I have some reports that may take a long time (we're talking approximately 64k report pages long). And I'm not talking 64k pages of raw data from a stored procedure that returns millions of records. I have a couple of subreports that get repeated hundred of times. So on the report, I call a stored procedure that returns to me a thousand records, and for each record, I have a couple of subreports, which in turn, call their own stored procedures. So it's not that I have a ton of data (well, actually I do), but it's really the formatting of the report, that I put in page breaks at the end of each sub report, which causes the report to grow large...
So I have 2 questions:
1. I am running the reports from IIS, where the user requests the report via my ASP.NET web app. So when a user requests a report, I run the report in a separate thread and if that thread takes longer than XX seconds to report back to me, I notify the user that the report is running and that I'll email the user when it's done. So the IIS thread is running the report and it runs and runs. Approximately 2.5 hours later, the thread dies. Is there some IIS setting that I need to configure to let it run for like 12 hours instead I'm going to post this on the ASP.NET forum as well for help.

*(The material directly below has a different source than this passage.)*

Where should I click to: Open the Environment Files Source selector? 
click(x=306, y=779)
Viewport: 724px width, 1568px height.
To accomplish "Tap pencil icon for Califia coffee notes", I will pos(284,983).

2. I read somewhere that reports are generated in memory. So when I am running a report and rendering this 64k page report to either PDF or Excel, the memory it takes is very large and is prone to a memory crash. Can someone give me more info about this Is running a 64k page PDF from SQL 2K RS a bad idea If it is, can you give me some reasons not to do it Is running a report that is in excess of 1k pages a horrible idea I'll need to make my case...
Thanks in advance

Running Long Reports
just another SSISy
Well, I wouldn't say it's "bad", but it is "unexpected" -- who is going to read those 64k pages
I imagine that what you are really doing is data transformation or archiving, not reporting, in which case I would say that PDF is an "unexpected" choice. Excel is less unexpected, but again, our intent was to output human-readable Excel files, not 64k page archives.
You might look into RS 2005 running on an X64 server -- you can pile on a prodigious amount of RAM and output some truly large reports.